» **What you should do**
Write out each of the following items word for word.
**** Dataset extract ****
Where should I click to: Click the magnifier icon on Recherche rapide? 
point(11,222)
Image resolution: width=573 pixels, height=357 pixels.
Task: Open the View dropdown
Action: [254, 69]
****
» **Written solution**
Where should I click to: Click the magnifier icon on Recherche rapide? 
point(11,222)
Image resolution: width=573 pixels, height=357 pixels.
Task: Open the View dropdown
Action: [254, 69]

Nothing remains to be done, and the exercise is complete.